**Stated task:** Pick out each line below that contains the word "dropdown", and copy those lines.

**Dataset content:**
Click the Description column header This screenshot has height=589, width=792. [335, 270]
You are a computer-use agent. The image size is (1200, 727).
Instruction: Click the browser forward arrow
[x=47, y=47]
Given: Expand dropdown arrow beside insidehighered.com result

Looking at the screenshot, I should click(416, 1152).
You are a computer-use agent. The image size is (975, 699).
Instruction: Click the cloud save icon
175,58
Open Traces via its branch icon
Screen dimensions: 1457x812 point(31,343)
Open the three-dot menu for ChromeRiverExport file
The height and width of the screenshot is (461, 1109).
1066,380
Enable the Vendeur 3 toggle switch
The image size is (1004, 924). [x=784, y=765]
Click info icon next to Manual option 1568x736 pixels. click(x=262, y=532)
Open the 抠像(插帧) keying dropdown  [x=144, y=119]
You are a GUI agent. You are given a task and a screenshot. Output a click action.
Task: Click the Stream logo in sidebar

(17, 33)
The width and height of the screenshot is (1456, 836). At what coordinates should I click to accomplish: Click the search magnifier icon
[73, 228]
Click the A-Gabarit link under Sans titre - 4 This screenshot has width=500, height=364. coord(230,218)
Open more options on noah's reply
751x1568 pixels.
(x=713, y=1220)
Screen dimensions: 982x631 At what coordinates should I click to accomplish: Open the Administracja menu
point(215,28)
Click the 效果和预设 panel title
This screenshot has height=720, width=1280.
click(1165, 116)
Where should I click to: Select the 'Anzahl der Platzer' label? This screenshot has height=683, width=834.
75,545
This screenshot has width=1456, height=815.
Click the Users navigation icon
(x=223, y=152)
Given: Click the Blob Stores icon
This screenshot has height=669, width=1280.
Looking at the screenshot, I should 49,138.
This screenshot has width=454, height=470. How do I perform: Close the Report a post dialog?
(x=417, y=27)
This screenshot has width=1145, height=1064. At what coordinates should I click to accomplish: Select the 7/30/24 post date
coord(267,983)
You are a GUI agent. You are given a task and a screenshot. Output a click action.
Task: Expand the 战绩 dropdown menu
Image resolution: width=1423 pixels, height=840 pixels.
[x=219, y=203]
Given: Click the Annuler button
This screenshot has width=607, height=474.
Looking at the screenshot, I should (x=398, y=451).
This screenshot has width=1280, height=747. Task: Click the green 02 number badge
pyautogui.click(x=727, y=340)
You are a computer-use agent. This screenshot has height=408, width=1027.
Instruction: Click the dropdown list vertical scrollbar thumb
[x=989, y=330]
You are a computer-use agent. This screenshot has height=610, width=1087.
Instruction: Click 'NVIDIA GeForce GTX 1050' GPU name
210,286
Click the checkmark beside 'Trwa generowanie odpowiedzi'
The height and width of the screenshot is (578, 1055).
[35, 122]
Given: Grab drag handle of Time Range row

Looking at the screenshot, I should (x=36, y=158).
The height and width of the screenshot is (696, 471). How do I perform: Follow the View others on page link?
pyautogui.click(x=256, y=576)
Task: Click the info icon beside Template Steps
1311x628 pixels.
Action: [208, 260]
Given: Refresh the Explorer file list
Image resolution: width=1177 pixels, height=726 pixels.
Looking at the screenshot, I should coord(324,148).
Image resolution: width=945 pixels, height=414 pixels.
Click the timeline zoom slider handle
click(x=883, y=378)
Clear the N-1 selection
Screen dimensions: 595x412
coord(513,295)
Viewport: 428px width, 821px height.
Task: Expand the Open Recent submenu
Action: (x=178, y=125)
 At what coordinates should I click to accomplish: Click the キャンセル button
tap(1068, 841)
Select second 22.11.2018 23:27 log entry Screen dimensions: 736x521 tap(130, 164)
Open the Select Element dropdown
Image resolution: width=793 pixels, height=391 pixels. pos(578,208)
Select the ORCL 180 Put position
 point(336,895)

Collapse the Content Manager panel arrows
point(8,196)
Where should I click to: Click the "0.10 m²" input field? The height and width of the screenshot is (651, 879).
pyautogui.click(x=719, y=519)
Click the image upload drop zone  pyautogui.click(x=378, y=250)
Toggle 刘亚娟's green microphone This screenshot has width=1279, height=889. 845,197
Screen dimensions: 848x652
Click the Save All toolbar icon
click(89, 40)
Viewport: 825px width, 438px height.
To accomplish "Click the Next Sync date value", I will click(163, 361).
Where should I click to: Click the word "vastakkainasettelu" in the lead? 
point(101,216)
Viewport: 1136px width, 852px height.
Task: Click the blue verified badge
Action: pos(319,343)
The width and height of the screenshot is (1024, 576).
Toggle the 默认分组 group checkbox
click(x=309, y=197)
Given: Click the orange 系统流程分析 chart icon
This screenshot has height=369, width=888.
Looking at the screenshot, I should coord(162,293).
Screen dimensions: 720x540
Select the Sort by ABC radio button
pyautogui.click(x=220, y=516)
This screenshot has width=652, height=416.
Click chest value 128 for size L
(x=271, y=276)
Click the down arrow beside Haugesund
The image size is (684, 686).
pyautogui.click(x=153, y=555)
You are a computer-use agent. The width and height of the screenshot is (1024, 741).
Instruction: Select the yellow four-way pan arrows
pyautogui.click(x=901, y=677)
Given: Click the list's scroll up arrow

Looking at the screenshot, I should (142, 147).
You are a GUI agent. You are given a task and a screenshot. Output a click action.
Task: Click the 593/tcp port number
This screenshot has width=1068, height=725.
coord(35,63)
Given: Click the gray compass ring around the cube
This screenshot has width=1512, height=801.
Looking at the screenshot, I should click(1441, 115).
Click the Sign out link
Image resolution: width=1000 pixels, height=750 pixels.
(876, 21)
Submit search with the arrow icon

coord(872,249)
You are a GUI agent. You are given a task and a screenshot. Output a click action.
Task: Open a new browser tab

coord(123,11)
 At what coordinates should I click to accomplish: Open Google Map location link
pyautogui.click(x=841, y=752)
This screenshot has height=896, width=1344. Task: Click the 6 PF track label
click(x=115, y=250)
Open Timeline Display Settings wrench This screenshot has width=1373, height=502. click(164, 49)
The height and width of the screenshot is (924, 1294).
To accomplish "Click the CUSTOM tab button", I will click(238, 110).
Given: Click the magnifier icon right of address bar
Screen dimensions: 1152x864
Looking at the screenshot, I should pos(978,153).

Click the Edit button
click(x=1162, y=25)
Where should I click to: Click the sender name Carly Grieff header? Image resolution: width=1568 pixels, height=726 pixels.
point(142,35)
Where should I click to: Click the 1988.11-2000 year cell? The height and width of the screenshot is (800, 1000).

**Correct output:**
Given: Expand dropdown arrow beside insidehighered.com result
Open the 抠像(插帧) keying dropdown  [x=144, y=119]
Task: Expand the 战绩 dropdown menu
Instruction: Click the dropdown list vertical scrollbar thumb
Open the Select Element dropdown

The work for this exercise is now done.